What this task involves: Update the rows below by changing "Tap" to "Press" and keeping everything else the same. Leave the pictures out of your answer.

[Page and screen pointing rows]
- - -
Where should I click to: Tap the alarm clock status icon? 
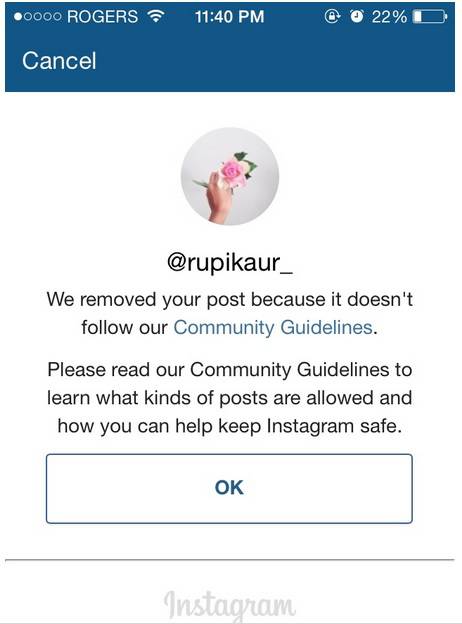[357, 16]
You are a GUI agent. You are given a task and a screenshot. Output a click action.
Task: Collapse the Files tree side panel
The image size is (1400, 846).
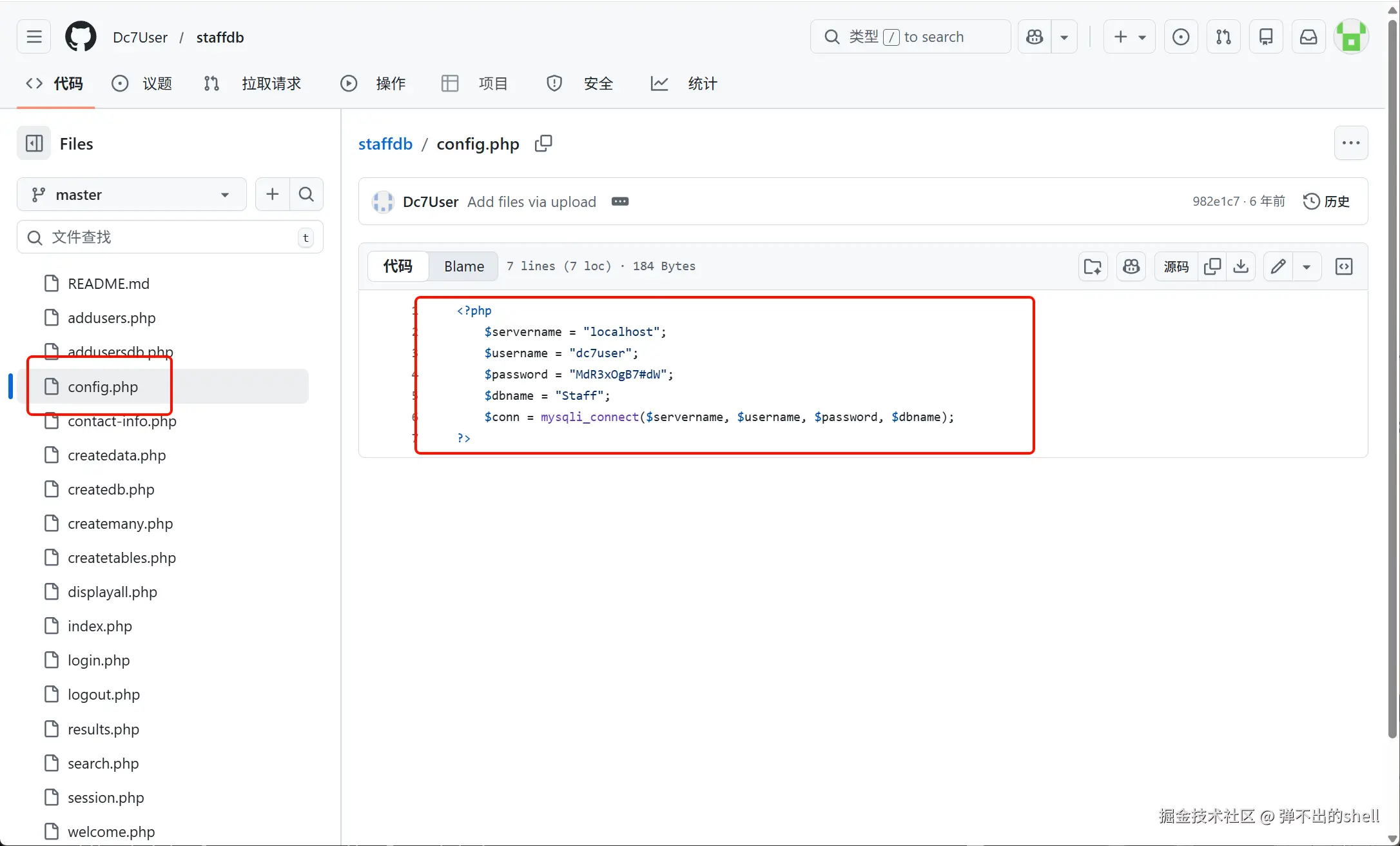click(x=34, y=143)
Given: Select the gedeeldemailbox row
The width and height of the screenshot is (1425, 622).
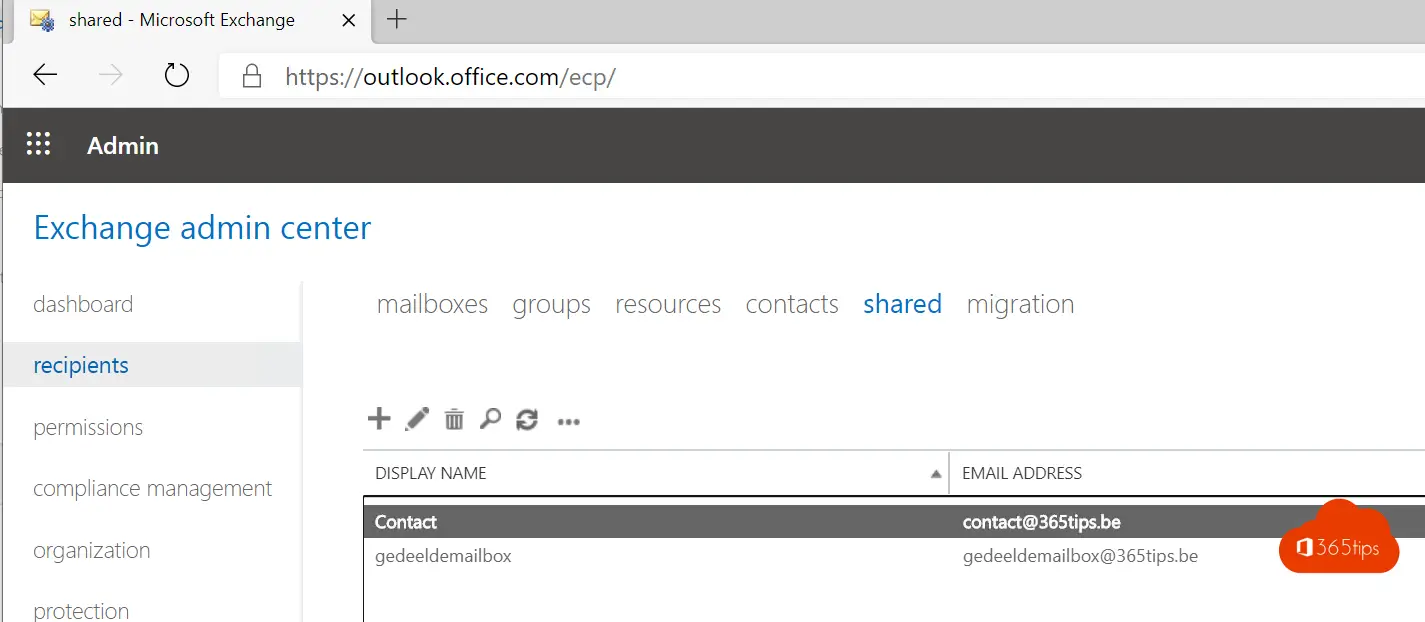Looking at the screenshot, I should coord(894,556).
- - -
Solution for this problem:
Where should I click to: Press the alarm clock status icon? 
[357, 16]
You are a GUI agent. You are given a task and a screenshot. Output a click action.
Task: Collapse the Files tree side panel
The image size is (1400, 846).
click(x=34, y=143)
Given: Select the gedeeldemailbox row
The width and height of the screenshot is (1425, 622).
Looking at the screenshot, I should coord(894,556).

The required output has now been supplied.